Text provided =
=-=-=-=-=
Certain books correspond to certain seasons. For as long as I’ve been a reader, I’ve felt this. In wintertime, I turn to poetry, prose fragments, pages defined by their blank spaces, pages understood by their visual proximity to snow. With summer comes heat, comes plot, comes the long and densely worded sentence, paragraphs that can stand up to the demands set forth by humidity—you need something that twists, something that can hold your attention even at your sweatiest and most indolent. Hence, the “summer novel,” a genre unto itself.
They differ from the beach read, those infamously loose and lax vacation fantasies. The summer novel is more of a spiritual undertaking, the prism through which one can look back at and understand any one particular summer. Like a perfume worn during a particular relationship or Billboard hit, a summer novel can hold the whole season in its sway. It doesn’t always have to be fiction—“summer novel” is something of a misnomer, I confess, as someone who’s promoting the term—but it should, I believe, adhere to a certain set of rules.
Firstly: the length. It should be long, and physically thick enough that you can easily balance it in one hand while eating a ripe piece of fruit with the other, the sweet juices of an apricot or a peach running with the sticky summer heat. As a book, it should be significant in some way, maybe even a so-called classic—there is a whiff of the schoolyard to my vision, an impulse borrowed, perhaps, from years of assigned summer reading. But whatever the book, and whatever the reason behind choosing it, the title should—by the end of the season—become something of a shorthand, a code, instantly invoking a series of memories tied to the high-temperature hours with which it’s passed. Years later I can recite, like any carefully crafted mnemonic, the titles that have become bookmarks for their season.
=-=-=-=-=
Tasks to carry out =
a) Answer these from the essay on summer novels:
(i) What does the writer turn to in wintertime?
(ii) What does the summer novel differ from?
(iii) How thick should a summer novel physically be?
b) Gather each row below that contains the word "next", copying it in full.

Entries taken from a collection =
=-=-=-=-=
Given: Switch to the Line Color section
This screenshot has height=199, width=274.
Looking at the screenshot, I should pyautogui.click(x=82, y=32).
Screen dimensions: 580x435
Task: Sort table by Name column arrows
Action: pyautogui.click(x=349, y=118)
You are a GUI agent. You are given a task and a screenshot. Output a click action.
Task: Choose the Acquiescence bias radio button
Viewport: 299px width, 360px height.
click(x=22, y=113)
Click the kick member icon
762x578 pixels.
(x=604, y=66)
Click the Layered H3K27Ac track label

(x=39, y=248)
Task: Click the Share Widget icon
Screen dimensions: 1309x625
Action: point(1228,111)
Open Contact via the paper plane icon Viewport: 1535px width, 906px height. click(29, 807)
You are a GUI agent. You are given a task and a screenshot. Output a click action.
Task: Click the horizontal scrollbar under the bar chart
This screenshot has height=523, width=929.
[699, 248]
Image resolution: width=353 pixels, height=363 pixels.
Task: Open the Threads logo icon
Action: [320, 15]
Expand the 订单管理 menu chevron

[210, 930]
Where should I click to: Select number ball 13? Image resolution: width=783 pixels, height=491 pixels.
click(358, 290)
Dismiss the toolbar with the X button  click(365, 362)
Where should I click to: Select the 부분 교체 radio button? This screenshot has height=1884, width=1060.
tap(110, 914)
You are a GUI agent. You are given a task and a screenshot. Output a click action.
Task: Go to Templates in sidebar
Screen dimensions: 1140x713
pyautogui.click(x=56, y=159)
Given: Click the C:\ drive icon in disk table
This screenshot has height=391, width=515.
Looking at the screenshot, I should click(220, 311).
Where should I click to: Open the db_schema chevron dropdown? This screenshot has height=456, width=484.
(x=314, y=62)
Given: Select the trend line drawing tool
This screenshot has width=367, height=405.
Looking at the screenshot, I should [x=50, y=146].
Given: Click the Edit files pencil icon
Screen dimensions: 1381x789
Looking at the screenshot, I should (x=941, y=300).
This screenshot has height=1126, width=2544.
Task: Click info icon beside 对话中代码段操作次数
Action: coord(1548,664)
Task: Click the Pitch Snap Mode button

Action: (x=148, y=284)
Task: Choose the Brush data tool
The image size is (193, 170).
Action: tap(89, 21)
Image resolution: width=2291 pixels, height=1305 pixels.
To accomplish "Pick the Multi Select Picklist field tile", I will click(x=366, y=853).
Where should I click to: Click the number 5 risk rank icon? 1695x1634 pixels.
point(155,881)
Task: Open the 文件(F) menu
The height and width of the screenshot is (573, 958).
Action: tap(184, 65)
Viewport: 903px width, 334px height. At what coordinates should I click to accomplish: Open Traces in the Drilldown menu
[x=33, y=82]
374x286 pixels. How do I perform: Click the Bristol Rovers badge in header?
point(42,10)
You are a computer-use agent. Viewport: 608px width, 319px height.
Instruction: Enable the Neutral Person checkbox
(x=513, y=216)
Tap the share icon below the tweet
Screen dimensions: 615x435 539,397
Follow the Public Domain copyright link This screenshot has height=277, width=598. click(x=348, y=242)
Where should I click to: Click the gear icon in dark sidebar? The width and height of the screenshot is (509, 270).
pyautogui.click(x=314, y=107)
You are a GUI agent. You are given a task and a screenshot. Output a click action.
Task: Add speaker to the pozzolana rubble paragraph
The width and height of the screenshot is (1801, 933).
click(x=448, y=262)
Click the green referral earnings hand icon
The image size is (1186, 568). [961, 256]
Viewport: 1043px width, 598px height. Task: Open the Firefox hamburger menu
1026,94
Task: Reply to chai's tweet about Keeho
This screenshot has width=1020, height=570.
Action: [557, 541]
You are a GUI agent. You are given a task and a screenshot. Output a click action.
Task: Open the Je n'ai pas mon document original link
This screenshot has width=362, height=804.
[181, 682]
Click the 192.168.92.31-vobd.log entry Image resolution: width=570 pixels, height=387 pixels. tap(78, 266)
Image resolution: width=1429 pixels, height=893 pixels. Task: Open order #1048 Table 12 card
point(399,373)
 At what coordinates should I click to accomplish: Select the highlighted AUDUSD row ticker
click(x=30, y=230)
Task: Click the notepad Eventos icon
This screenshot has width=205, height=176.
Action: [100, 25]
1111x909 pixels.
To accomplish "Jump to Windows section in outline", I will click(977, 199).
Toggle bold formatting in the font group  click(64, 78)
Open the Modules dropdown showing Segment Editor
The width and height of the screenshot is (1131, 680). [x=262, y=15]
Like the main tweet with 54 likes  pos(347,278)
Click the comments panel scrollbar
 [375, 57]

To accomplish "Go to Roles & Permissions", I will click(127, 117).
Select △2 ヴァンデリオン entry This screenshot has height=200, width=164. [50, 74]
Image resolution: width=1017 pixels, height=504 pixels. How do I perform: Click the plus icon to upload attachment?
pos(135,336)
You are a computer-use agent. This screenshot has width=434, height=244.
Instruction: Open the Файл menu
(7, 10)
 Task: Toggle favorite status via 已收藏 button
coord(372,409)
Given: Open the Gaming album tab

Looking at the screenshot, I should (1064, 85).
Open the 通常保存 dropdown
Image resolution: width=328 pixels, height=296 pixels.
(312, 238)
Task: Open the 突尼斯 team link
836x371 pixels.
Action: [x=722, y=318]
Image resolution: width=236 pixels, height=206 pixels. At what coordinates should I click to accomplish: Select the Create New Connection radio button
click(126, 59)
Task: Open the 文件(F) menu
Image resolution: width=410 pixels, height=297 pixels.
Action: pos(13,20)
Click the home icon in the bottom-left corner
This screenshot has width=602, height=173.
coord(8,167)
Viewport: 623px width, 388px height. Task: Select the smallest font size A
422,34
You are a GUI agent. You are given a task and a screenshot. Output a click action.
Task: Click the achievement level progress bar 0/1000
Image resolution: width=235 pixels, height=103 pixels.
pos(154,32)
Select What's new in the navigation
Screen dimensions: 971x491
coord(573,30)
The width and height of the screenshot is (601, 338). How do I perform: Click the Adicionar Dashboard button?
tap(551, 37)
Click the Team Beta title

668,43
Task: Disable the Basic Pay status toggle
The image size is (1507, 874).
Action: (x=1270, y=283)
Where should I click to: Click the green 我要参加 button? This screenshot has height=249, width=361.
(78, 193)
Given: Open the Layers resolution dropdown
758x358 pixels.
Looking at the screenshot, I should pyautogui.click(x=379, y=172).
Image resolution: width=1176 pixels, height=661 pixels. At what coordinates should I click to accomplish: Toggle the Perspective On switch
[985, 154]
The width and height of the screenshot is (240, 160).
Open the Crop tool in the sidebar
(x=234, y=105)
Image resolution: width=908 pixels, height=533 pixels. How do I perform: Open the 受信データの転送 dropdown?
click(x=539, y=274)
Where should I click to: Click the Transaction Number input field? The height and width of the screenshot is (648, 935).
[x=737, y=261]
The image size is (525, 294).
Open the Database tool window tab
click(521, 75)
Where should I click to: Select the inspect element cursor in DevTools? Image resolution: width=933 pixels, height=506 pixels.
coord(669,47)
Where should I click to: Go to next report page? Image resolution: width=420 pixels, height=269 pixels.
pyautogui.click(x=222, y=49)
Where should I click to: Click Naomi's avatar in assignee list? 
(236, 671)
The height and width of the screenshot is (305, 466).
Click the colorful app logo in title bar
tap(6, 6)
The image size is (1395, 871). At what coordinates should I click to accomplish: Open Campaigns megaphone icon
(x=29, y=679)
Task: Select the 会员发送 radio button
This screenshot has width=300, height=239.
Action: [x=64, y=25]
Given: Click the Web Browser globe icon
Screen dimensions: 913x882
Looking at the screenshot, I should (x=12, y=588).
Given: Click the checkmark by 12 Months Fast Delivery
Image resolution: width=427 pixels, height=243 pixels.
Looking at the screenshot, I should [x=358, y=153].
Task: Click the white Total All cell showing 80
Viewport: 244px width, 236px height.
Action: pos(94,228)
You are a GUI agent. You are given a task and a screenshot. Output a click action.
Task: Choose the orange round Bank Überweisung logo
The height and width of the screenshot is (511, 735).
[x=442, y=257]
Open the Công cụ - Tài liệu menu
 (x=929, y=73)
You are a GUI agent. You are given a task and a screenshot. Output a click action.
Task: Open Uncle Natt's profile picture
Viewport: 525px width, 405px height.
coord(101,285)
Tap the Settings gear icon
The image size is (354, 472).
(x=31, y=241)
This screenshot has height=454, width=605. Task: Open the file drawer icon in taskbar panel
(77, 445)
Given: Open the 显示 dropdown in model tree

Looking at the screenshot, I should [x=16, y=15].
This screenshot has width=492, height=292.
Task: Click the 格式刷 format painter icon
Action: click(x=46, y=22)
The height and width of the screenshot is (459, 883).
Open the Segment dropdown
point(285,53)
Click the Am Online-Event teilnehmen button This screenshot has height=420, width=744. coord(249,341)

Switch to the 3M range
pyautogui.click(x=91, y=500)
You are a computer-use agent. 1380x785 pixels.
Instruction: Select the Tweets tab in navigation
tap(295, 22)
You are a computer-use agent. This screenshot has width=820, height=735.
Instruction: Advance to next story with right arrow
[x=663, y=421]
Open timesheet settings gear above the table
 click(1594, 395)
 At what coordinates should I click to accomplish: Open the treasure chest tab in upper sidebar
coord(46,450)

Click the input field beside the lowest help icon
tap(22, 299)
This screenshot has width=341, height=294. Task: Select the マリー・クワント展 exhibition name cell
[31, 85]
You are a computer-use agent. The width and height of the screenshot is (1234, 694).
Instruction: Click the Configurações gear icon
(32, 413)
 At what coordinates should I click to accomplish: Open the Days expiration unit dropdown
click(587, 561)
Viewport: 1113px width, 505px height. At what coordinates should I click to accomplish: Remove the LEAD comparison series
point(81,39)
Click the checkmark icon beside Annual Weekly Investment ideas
=-=-=-=-=
Answers in order =
a)
(i) Poetry, prose fragments, and pages defined by their blank spaces, understood by their visual proximity to snow.
(ii) The beach read.
(iii) Thick enough that you can easily balance it in one hand while eating a ripe piece of fruit with the other.

b)
Where should I click to: Go to next report page? Image resolution: width=420 pixels, height=269 pixels.
Instruction: Advance to next story with right arrow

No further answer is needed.